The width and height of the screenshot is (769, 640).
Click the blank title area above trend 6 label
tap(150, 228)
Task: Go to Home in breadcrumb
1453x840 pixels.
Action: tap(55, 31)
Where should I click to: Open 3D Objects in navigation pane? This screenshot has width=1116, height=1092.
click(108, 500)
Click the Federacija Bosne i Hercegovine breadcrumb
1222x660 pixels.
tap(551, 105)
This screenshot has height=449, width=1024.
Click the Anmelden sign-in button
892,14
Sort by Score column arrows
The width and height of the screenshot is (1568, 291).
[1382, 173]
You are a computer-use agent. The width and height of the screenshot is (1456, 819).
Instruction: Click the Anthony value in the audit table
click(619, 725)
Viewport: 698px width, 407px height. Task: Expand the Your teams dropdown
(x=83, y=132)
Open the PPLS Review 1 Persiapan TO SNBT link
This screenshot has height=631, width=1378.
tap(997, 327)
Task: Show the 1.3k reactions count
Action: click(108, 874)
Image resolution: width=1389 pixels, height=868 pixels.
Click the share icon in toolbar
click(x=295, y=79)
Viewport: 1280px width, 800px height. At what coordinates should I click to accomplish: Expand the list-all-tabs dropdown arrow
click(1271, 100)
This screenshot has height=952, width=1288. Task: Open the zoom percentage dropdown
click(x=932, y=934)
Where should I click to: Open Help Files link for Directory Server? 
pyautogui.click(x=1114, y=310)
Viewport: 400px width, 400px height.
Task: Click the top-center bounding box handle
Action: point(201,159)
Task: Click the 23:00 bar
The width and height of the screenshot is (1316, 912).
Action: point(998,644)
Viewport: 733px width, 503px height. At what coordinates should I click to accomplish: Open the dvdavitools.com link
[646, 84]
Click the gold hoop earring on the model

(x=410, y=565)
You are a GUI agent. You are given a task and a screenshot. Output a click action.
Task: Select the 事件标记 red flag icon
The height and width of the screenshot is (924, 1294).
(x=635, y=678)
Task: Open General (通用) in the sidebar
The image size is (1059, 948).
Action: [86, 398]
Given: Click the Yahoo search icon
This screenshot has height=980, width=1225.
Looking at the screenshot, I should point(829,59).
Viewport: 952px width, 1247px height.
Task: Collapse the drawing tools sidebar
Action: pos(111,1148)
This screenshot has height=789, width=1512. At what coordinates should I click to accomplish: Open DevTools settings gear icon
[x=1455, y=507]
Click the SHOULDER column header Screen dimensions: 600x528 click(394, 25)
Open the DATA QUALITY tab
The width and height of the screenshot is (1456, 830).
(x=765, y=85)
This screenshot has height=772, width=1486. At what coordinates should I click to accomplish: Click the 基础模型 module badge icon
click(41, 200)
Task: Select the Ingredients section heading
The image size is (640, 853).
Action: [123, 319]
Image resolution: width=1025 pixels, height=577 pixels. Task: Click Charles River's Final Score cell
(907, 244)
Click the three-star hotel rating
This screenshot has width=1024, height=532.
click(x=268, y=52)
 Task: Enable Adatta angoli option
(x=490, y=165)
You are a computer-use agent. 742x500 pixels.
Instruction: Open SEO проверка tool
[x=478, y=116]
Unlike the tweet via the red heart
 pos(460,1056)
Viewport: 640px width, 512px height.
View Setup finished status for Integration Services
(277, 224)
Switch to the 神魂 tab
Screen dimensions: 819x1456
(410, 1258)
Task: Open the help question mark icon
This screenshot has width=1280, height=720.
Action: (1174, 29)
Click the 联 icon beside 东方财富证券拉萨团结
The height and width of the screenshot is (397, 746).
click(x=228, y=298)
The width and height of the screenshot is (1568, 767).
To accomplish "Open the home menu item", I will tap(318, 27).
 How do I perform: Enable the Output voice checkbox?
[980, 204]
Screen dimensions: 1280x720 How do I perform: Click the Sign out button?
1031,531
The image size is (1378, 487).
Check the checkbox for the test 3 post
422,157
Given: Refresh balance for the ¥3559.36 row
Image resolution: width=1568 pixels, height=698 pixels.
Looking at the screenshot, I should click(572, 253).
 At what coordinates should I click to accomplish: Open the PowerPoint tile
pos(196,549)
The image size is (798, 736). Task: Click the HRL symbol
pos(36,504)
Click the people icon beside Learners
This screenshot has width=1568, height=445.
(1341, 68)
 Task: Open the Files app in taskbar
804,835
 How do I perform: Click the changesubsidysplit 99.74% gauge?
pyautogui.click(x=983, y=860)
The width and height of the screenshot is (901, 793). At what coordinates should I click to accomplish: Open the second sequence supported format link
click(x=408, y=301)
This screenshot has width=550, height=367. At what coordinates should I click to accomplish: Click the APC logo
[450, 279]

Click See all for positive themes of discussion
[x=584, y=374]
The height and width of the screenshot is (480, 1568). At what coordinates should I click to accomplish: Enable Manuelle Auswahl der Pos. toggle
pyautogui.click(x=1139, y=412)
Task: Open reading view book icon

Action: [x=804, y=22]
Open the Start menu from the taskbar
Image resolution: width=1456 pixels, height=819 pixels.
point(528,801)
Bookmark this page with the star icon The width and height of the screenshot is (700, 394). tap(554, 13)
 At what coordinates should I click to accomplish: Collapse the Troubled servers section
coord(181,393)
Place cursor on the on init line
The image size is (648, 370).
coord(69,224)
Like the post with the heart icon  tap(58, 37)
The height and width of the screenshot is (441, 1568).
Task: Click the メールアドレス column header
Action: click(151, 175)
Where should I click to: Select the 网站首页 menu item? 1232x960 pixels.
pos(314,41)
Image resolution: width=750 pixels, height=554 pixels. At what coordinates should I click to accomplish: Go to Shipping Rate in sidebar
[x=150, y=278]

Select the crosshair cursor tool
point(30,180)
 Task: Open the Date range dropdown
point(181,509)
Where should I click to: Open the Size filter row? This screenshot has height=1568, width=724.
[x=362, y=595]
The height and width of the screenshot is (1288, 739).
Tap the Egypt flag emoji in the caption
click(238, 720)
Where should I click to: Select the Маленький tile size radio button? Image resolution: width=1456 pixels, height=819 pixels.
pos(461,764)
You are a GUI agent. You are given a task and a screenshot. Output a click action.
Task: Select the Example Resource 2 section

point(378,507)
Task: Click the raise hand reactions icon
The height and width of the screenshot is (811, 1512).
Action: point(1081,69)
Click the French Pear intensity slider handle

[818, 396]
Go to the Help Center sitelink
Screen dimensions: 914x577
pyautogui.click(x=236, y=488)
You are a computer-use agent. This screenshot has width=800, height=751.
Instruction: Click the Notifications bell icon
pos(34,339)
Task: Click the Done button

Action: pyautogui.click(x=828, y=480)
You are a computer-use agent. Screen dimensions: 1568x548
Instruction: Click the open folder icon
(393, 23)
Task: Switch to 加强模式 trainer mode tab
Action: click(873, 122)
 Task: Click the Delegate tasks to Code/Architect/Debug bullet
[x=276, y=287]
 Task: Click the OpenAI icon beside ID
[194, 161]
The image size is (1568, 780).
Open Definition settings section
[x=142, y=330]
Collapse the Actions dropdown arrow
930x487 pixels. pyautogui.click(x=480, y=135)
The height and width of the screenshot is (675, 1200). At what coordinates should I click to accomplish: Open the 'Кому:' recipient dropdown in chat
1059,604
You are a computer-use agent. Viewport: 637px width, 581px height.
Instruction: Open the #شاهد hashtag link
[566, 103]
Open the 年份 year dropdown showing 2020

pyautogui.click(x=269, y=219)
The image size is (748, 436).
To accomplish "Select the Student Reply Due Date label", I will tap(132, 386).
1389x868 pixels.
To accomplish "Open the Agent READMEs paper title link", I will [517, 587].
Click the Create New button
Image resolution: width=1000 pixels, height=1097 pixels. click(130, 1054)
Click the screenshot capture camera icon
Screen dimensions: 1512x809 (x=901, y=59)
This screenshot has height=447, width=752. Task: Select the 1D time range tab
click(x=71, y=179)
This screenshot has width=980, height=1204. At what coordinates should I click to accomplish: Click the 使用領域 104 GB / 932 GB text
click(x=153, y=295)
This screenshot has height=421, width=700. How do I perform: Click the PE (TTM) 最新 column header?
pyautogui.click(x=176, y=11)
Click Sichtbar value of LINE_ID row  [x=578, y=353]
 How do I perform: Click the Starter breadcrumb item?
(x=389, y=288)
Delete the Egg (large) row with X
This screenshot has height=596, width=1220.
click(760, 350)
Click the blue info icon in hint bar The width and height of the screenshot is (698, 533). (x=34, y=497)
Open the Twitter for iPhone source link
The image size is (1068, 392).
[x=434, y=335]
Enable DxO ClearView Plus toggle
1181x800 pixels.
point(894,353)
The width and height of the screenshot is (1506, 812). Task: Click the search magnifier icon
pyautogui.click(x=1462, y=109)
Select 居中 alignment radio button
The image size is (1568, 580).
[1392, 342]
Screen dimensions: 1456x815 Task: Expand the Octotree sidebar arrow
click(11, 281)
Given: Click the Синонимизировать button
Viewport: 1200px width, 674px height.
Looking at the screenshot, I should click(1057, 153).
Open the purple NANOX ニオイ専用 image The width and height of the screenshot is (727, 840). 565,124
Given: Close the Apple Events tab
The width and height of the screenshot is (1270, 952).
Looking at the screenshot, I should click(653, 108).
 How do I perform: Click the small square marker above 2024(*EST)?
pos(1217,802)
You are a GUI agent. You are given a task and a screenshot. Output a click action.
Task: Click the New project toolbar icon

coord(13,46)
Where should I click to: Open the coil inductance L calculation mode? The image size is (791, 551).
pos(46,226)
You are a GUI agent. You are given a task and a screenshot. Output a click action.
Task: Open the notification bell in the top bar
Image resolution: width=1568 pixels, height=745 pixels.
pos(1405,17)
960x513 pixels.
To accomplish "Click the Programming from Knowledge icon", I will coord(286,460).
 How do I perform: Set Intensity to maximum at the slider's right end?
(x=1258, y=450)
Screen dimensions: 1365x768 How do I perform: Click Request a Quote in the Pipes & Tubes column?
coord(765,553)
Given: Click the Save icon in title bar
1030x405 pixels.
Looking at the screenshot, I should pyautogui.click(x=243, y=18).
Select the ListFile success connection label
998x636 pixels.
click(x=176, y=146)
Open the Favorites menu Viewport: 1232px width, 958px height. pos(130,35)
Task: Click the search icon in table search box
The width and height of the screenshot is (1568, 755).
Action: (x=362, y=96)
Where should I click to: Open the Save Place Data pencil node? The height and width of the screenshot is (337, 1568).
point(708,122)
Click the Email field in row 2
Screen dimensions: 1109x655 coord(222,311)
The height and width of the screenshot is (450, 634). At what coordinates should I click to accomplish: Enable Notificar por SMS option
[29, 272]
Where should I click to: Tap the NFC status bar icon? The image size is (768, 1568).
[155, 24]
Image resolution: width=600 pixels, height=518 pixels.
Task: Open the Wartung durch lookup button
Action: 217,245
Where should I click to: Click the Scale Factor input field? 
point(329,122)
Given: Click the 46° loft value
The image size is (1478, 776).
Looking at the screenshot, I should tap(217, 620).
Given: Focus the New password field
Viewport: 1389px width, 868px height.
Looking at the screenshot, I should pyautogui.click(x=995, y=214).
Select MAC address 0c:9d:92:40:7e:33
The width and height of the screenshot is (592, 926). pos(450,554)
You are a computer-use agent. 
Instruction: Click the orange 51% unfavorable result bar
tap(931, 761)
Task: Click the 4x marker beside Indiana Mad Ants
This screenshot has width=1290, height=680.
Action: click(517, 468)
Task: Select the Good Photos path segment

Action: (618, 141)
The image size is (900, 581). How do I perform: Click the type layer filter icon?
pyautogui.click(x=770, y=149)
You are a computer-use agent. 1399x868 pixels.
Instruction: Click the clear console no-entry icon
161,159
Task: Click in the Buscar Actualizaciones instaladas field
■ ■ ■ ■ ■ ■ ■
Write out the lines of the data above word for word, from the line with "Select the crosshair cursor tool" up to and including the line with "pyautogui.click(x=269, y=219)".

Select the crosshair cursor tool
point(30,180)
 Task: Open the Date range dropdown
point(181,509)
Where should I click to: Open the Size filter row? This screenshot has height=1568, width=724.
[x=362, y=595]
The height and width of the screenshot is (1288, 739).
Tap the Egypt flag emoji in the caption
click(238, 720)
Where should I click to: Select the Маленький tile size radio button? Image resolution: width=1456 pixels, height=819 pixels.
pos(461,764)
You are a GUI agent. You are given a task and a screenshot. Output a click action.
Task: Select the Example Resource 2 section

point(378,507)
Task: Click the raise hand reactions icon
The height and width of the screenshot is (811, 1512).
Action: point(1081,69)
Click the French Pear intensity slider handle

[818, 396]
Go to the Help Center sitelink
Screen dimensions: 914x577
pyautogui.click(x=236, y=488)
You are a computer-use agent. This screenshot has width=800, height=751.
Instruction: Click the Notifications bell icon
pos(34,339)
Task: Click the Done button

Action: pyautogui.click(x=828, y=480)
You are a computer-use agent. Screen dimensions: 1568x548
Instruction: Click the open folder icon
(393, 23)
Task: Switch to 加强模式 trainer mode tab
Action: click(873, 122)
 Task: Click the Delegate tasks to Code/Architect/Debug bullet
[x=276, y=287]
 Task: Click the OpenAI icon beside ID
[194, 161]
The image size is (1568, 780).
Open Definition settings section
[x=142, y=330]
Collapse the Actions dropdown arrow
930x487 pixels. pyautogui.click(x=480, y=135)
The height and width of the screenshot is (675, 1200). At what coordinates should I click to accomplish: Open the 'Кому:' recipient dropdown in chat
1059,604
You are a computer-use agent. Viewport: 637px width, 581px height.
Instruction: Open the #شاهد hashtag link
[566, 103]
Open the 年份 year dropdown showing 2020

pyautogui.click(x=269, y=219)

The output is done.